START Source material

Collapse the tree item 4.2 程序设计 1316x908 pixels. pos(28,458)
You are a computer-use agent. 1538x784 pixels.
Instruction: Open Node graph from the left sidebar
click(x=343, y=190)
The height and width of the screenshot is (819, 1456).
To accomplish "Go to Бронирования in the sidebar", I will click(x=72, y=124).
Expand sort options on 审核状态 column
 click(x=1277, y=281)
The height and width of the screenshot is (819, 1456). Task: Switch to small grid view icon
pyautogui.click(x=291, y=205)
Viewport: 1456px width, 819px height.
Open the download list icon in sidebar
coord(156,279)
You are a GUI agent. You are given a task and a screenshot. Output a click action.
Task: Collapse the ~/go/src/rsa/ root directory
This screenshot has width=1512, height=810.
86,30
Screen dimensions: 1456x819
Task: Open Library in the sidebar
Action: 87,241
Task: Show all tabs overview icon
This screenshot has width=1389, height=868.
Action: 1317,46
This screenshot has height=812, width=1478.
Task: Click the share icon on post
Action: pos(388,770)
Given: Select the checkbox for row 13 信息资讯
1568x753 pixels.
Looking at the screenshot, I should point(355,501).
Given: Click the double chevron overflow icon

END Source material

What is being asked =
From the line holding "Instruction: Open Node" to the last line of the records, quote each line exactly and add nothing.

Solution to this task =
Instruction: Open Node graph from the left sidebar
click(x=343, y=190)
The height and width of the screenshot is (819, 1456).
To accomplish "Go to Бронирования in the sidebar", I will click(x=72, y=124).
Expand sort options on 审核状态 column
 click(x=1277, y=281)
The height and width of the screenshot is (819, 1456). Task: Switch to small grid view icon
pyautogui.click(x=291, y=205)
Viewport: 1456px width, 819px height.
Open the download list icon in sidebar
coord(156,279)
You are a GUI agent. You are given a task and a screenshot. Output a click action.
Task: Collapse the ~/go/src/rsa/ root directory
This screenshot has width=1512, height=810.
86,30
Screen dimensions: 1456x819
Task: Open Library in the sidebar
Action: 87,241
Task: Show all tabs overview icon
This screenshot has width=1389, height=868.
Action: 1317,46
This screenshot has height=812, width=1478.
Task: Click the share icon on post
Action: pos(388,770)
Given: Select the checkbox for row 13 信息资讯
1568x753 pixels.
Looking at the screenshot, I should point(355,501).
Given: Click the double chevron overflow icon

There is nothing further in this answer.